Document section »
--- START ---
M tuberculosis Flashcards
TB has been a
major human disease for 5000 years, consummately adapted to infect HUMANS (we are their natural host and reservoir, and they can be IC or EC)!!
Eradication
seemed possible until AIDS
MDR (multidrug resistant) and XDR (extensively drug resistant) strains
are public health nightmares
Mycobacteria
gram stain poorly, are acid fast, and very slow-growing (has mycolic acid for its acid fastness)
Acid fast staining procedure uses
- carbofuchsin stain (boil in water)
- acid/alcohol decolorization
- methylene blue counterstain;
acid-fast positives hold carbolfuchsin during the decolorization (E coli cannot!!)
Transmission almost always
to lung by inhalation, to lymph nodes, kidney, bones, CNS by hematogenous spread, to GI by swallowing infected sputum (more likely by M bovis); (alveolar macrophages try to phagocytose the inhaled bacilli, but can’t kill IC mycobacteria)
--- END ---
Supplied information »
--- START ---
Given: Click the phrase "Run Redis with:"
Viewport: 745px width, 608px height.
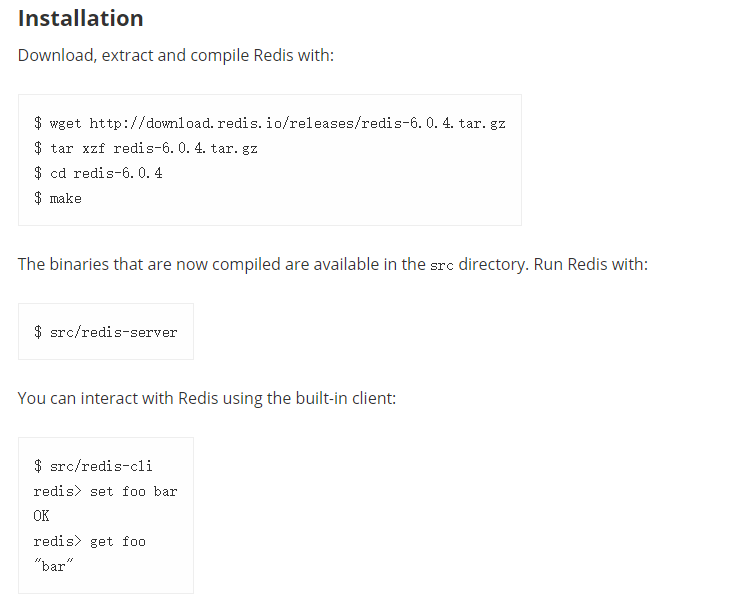Looking at the screenshot, I should (x=591, y=264).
--- END ---
Exercises »
• a. From the tuberculosis flashcards above, copy everything from "Eradication" down to "(boil in water)" without changing a word.
• b. Answer these questions using the tuberculosis flashcards above:
(i) For how many years has TB been a major human disease?
(ii) What gives mycobacteria their acid fastness?
(iii) Which stain serves as the counterstain in the acid-fast staining procedure?

Responses »
• a.
Eradication
seemed possible until AIDS
MDR (multidrug resistant) and XDR (extensively drug resistant) strains
are public health nightmares
Mycobacteria
gram stain poorly, are acid fast, and very slow-growing (has mycolic acid for its acid fastness)
Acid fast staining procedure uses
- carbofuchsin stain (boil in water)

• b.
(i) 5000 years.
(ii) Mycolic acid.
(iii) Methylene blue.